"The decision came down to our family's safety and the importance of dedicating all of my focus on enacting the affordability agenda New Yorkers voted for."
"We will miss much about our home in Astoria," he said. One of those things will be "cooking dinner side by side" in their kitchen. Gracie Mansion, in Carl Schurz Park overlooking the East River around 87th Street, boasts a large chef's kitchen and a chef who cooks for the mayor and his family, in this case artist wife Rama, whose parents are from Syria.
Mamdani claims he will miss riding the elevator with the other residents of his Astoria apartment building and the music and voices that filter through the thin walls. He praised Astoria as he's leaving it for "showing us the best of New York City."
"We have called this neighborhood home as our city weathered a devastating pandemic," he wrote in parting, "cruel attacks on immigrants, and years of an affordability crisis. Time and again, this community has shown up for one another."
He noted that he will miss the smell of ethnic foods and sounds of foreign languages wafting in from the neighborhood as he moves on up to the East Side. "The decision came down to our family's safety and the importance of dedicating all of my focus on enacting the affordability agenda New Yorkers voted for," he said.

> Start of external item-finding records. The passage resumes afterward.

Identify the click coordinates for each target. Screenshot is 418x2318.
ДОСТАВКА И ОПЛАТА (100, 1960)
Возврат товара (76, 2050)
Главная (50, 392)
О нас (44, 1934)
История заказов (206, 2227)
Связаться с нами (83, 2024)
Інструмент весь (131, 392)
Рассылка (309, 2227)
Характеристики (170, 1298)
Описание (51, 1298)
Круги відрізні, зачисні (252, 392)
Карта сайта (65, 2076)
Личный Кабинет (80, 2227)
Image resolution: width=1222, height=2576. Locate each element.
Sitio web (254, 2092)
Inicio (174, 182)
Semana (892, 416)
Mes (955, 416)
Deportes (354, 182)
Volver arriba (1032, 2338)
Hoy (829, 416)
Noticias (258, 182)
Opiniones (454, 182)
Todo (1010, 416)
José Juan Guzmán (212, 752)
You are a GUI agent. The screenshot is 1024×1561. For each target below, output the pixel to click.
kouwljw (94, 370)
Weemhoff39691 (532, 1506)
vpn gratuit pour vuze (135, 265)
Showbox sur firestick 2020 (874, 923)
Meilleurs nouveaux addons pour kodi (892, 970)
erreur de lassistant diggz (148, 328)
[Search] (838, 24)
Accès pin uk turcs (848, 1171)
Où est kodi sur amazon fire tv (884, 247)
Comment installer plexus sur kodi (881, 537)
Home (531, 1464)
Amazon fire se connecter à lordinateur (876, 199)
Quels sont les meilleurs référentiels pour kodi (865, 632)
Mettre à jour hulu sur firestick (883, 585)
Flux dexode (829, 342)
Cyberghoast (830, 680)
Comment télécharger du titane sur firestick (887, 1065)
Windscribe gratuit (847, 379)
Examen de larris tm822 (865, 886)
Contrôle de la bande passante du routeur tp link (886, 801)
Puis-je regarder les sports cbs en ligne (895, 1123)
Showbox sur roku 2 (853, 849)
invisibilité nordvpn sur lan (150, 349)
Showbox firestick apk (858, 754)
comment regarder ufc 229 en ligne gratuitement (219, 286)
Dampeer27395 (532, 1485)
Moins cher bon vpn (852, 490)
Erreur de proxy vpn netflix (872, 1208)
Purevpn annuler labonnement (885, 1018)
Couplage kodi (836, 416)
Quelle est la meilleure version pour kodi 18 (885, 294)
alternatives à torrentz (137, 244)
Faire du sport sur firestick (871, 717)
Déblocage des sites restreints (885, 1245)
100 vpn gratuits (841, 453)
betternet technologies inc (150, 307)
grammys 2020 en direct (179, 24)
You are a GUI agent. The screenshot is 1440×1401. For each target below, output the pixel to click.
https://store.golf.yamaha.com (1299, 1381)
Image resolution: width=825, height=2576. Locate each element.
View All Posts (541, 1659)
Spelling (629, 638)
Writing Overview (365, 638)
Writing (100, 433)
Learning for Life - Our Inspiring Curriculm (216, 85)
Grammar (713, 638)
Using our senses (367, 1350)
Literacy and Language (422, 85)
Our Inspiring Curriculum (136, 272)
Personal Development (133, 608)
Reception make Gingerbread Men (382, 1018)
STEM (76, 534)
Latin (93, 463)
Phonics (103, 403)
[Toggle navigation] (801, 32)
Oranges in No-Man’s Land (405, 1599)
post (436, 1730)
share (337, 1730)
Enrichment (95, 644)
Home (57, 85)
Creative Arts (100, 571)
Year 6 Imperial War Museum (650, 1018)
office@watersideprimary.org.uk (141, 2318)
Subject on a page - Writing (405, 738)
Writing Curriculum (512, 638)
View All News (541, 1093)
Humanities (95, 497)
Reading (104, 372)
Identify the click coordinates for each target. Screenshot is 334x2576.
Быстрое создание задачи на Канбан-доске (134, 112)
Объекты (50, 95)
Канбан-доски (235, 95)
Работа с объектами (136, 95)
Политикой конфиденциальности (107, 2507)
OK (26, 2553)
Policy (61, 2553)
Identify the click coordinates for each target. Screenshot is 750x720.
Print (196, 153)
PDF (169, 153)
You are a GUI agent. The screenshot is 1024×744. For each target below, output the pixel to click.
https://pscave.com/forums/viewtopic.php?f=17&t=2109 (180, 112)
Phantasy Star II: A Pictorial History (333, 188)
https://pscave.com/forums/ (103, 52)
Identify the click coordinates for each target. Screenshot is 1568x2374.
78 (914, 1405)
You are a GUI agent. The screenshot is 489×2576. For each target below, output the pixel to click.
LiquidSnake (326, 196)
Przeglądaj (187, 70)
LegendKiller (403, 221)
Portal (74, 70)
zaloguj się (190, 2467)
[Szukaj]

The idea, apparently, is that working for the working man requires the luxury of a private, Upper East Side mansion. He claims, however, that his "priority, always, is serving the people who call this city home."
In closing, he said that he will be "a mayor" for all those he is leaving behind, such as "the line cooks on Steinway, for the children swinging at Dutch Kills Playground, for the bus riders waiting for the Q101.
"While I may no longer live in Astoria, Astoria will always live inside me and the work I do," Mamdani assured the little people he's leaving behind.
Mamdani is not foreign to the luxury life. His parents have a five-bedroom, four-bathroom villa in Uganda with views of Lake Victoria on a sprawling two acres. His father, a Columbia anti-colonialism professor, and his Academy Award-nominated filmmaker mother own the compound where their son and Rama Duwaji wed in July.